== Segment start ==
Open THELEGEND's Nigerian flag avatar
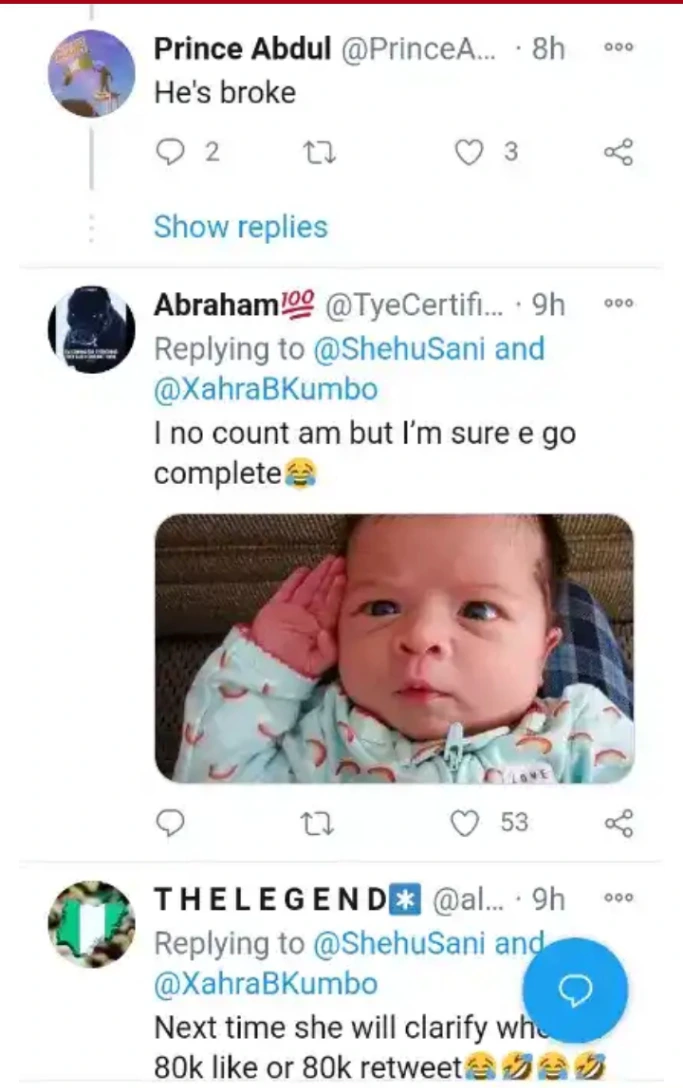Viewport: 683px width, 1088px height. pos(91,924)
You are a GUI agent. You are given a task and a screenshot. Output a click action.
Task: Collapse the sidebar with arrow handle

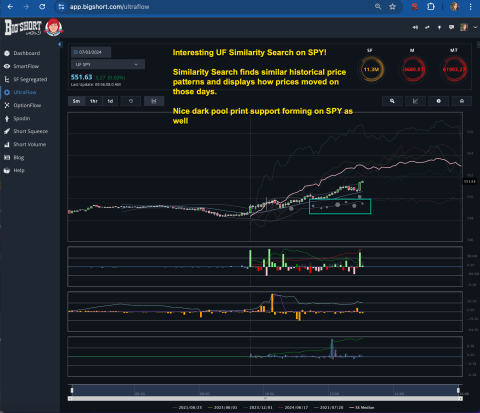60,44
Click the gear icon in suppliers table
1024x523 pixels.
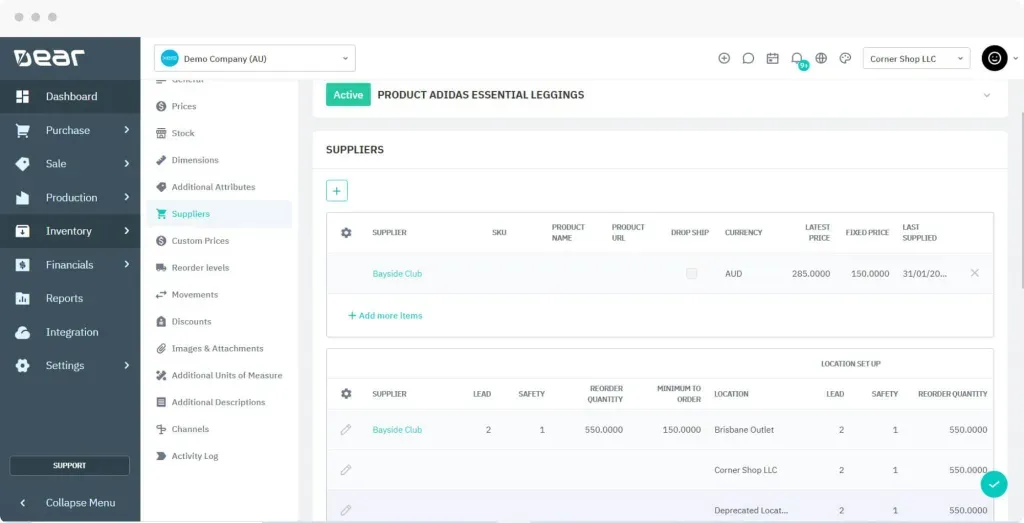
== Segment end ==
→ Exercise objective
Set down every record above exactly as it stands, but skip the pictures.

→ Solution below
Open THELEGEND's Nigerian flag avatar
Viewport: 683px width, 1088px height. pos(91,924)
You are a GUI agent. You are given a task and a screenshot. Output a click action.
Task: Collapse the sidebar with arrow handle

60,44
Click the gear icon in suppliers table
1024x523 pixels.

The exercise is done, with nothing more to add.